IS too much chocolate-eating dangerous to our health?
Can it cause diabetes and obesity as feared?
Over-eating of chocolate can be tantamount to slow motion suicide, although it contains health benefits if we eat moderately.
Some of the health benefits of chocolate are:
–Cacao, the source of chocolate, contains antibacterial agents that fight tooth decay. However, chocolate with high sugar content will negate this benefit, according to Cocosymposium. Dark chocolate contains significantly higher amounts of cacao and lower amounts of sugar than white chocolate, making it more healthful.
–The smell of chocolate may increase theta brain waves, resulting in relaxation.
–Chocolate contains phenyl ethylamine, a mild mood elevator.
–The cocoa butter in chocolate contains oleic acid, a mono-unsaturated fat which can raise good cholesterol.
–Men who eat chocolate regularly live on average one year longer than those who don’t.
–The flavanoids in chocolate help keep blood vessels elastic.
–Chocolate increases antioxidant levels in the blood.
–The carbohydrates in chocolate raise serotonin levels in the brain, resulting in a sense of well-being.
The health risks of chocolate are:
–Chocolate may contribute to lower bone density.
–Chocolate can trigger headaches in migraine sufferers.
–Milk chocolate is high in calories, saturated fat and sugar.
–Chocolate is a danger to pets (chocolate contains a stimulant called theobromine, which animals are unable to digest).

TIME

Christmas is a time for eating chocolate.
Consumption has come a long way since the first “eating” chocolate was introduced in England by the Bristol firm of Fry and Sons in 1847.
Much debate and mythology surround people’s craving for this confection, which has been blamed on depression, the menstrual cycle, sensory gratification, or some of the 300 plus chemicals that it contains.
The sensuous properties of chocolate depend on the fat it contains.
Roger Highfield explains in The Physics of Christmas that
Cocoa butter can solidify in half a dozen different forms, each of which has a different effect on “mouthfeel” and palatability.
Form V predominates in the best chocolate, making it glossy and melt in the mouth.
Unlike other plant edible fats, which are usually oils, Highfiled explains that cocoa butter is enriched in saturated fatty acids so that it is solid under normal conditions and has a sharp melting point of around 34C, just below the temperature.
Heat is absorbed when this occurs, giving a sensation of coolness on the tongue.
“Another reason we like chocolate is the stimulatory effects of caffeine and related chemicals. Every 100 grams of chocolates contain 5 milligrams of methylxanthine and 160 milligrams of theobromine (named after the cocoa tree, whose botanical name, Theobroma cocoa, means “food of the gods”). Both are caffeinelike substances,” Highfield points out.
Originally, chocolate was a stimulating drink.
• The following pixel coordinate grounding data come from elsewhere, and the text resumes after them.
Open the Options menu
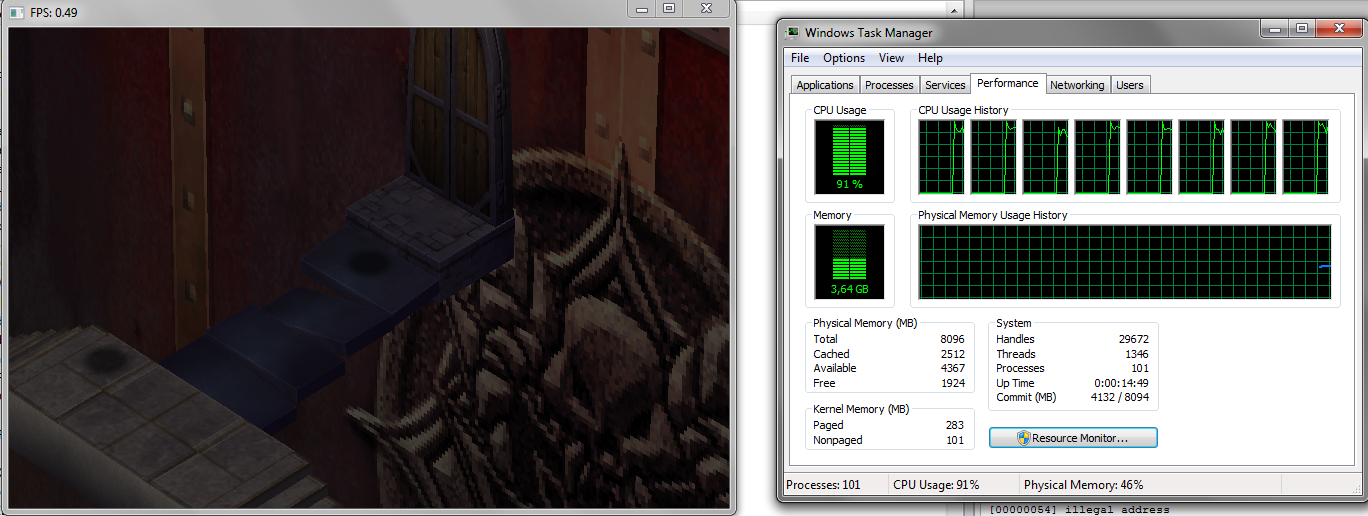Image resolution: width=1368 pixels, height=516 pixels. tap(844, 58)
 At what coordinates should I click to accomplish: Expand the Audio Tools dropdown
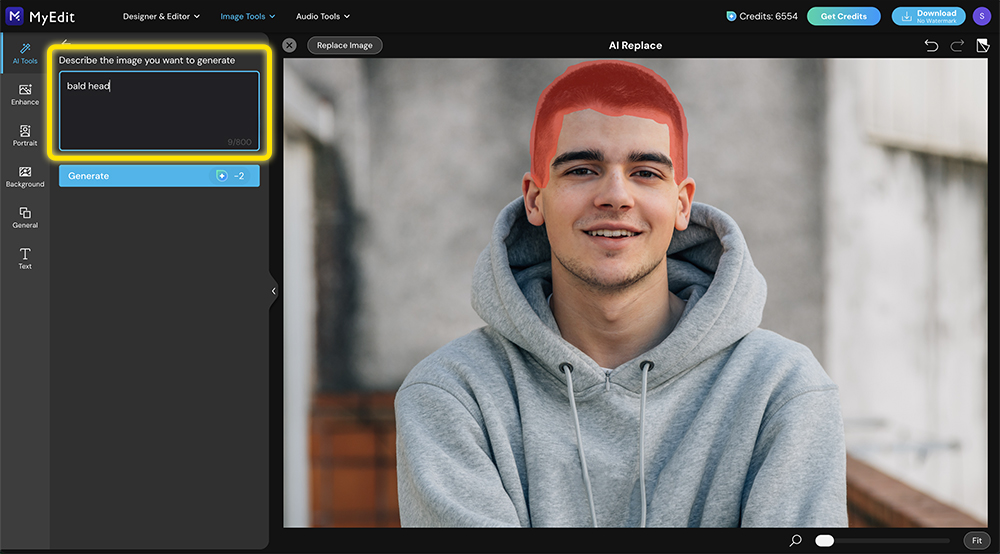click(322, 17)
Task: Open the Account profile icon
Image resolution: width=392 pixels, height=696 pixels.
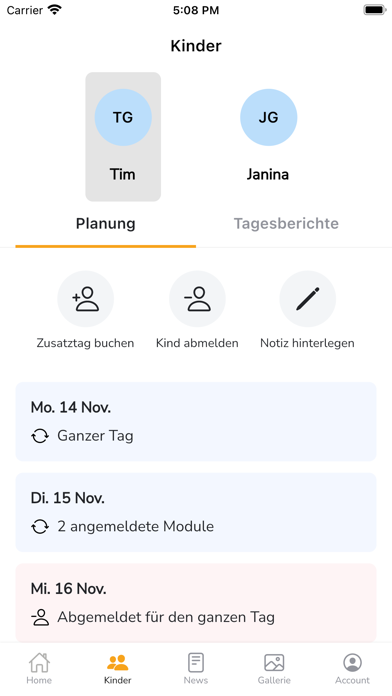Action: click(352, 663)
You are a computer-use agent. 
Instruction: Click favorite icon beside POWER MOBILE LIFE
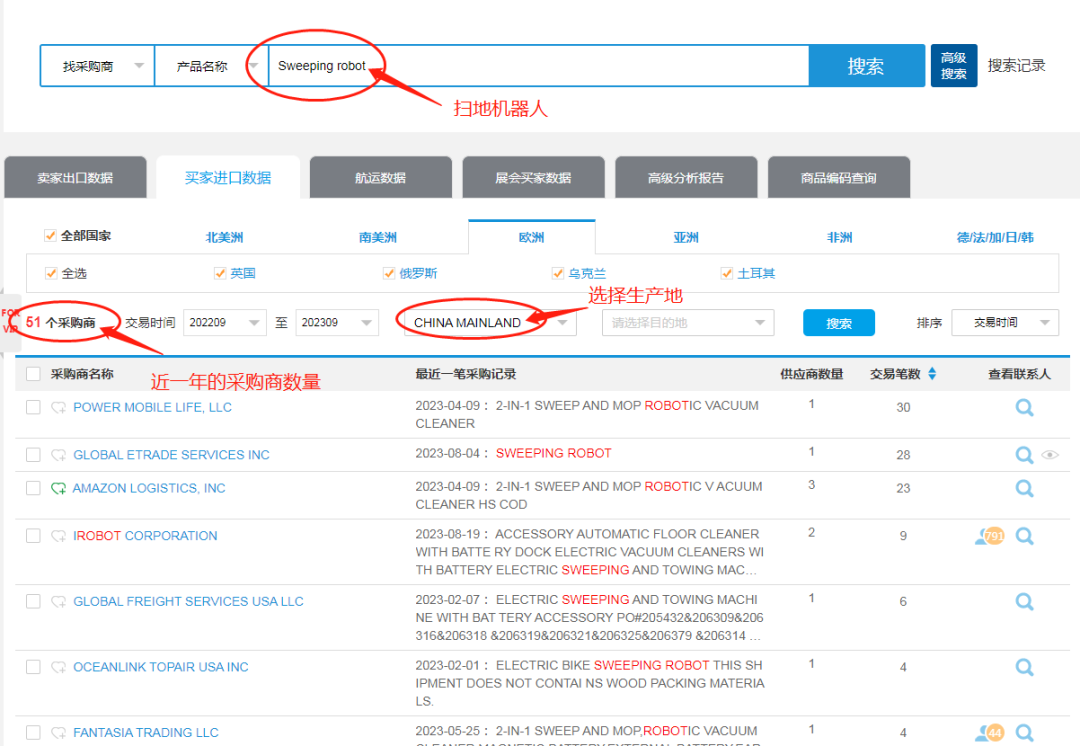click(x=59, y=408)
The name is derived from the Aztec word xocalatl, meaning “bitter water.”

PHYSICIAN

In the 17th century a physician from Peru wrote how it is “good for soldiers who are on guard.”
Highfield stresses that indeed, some people have suggested that it was Casanova’s favorite bedtime drink—to give him a boost when he needed it.
Medical textbooks do note, however, that when taken in large quantities, these stimulants can induce nausea and vomiting.
This effect can also be observed in children (and others) who of overindulge on Christmas Day.
He cites that every 100 grams of chocolate also contains 660 milligrams of phenylethylamine, a chemical relative of amphetamines, which has been shown to produce a feeling of well-being and alertness.
“This may be why some people binge on the stuff after an upsetting experience—or perhaps to cope with the stress of Christmas shopping,” Highfield theorizes.
He also observes the following:
-Phenylethylamine may trigger the release of dopamine, a messenger chemical in the brain that plays a role in the “reward pathway” that governs our urge to eat or have sex.
-Phenylethylamine raises blood pressure and heart rate, and heightens sensation and blood glucose levels, leading to the suggestion that chocoholics “self-medicate” because they have a faulty mechanism for controlling the body’s level of the substance.
However, if a person consumes too much phenylethylamine or has an inability to remove it due to the lack of a key enzyme (monoamine oxidase), blood vessels in the brain constrict, causing a migraine, according to Highfield.

CANNABIS
More recently, it has been found that chocolate also contains substances that can act like cannabis on the brain, intensifying its other pleasurable effects.
Highfield says three substances from the N-acylethanolamine group of chemicals can mimic the euphoric effects of cannabis, according to a study by Daniele Piomelli, Emmanuelle di Tomaso, and Massimiliano Beltramo of the Neurosciences Institute in San Diego.
Their works date back in 1990, when scientists found a site in the brain that responds to cannabinoids, the class of compounds that include the active ingredient in cannabis.
Recently they have discovered the specific substances in the brain that bind to this site. One is a fatty molecule dubbed anandamide after the Sanskrit word for “bliss.”
Piomelli investigated chocolate, which is rich in fat, because he correctly suspected that it might contain lipids related to anandamide.
Piomelli was first inspired to look into the mood-altering effects of chocolate when he became addicted to the stuff one gray winter in Paris.Now that he has moved to California, which is as sunny as his homeland of Italy, he is no longer a chocoholic.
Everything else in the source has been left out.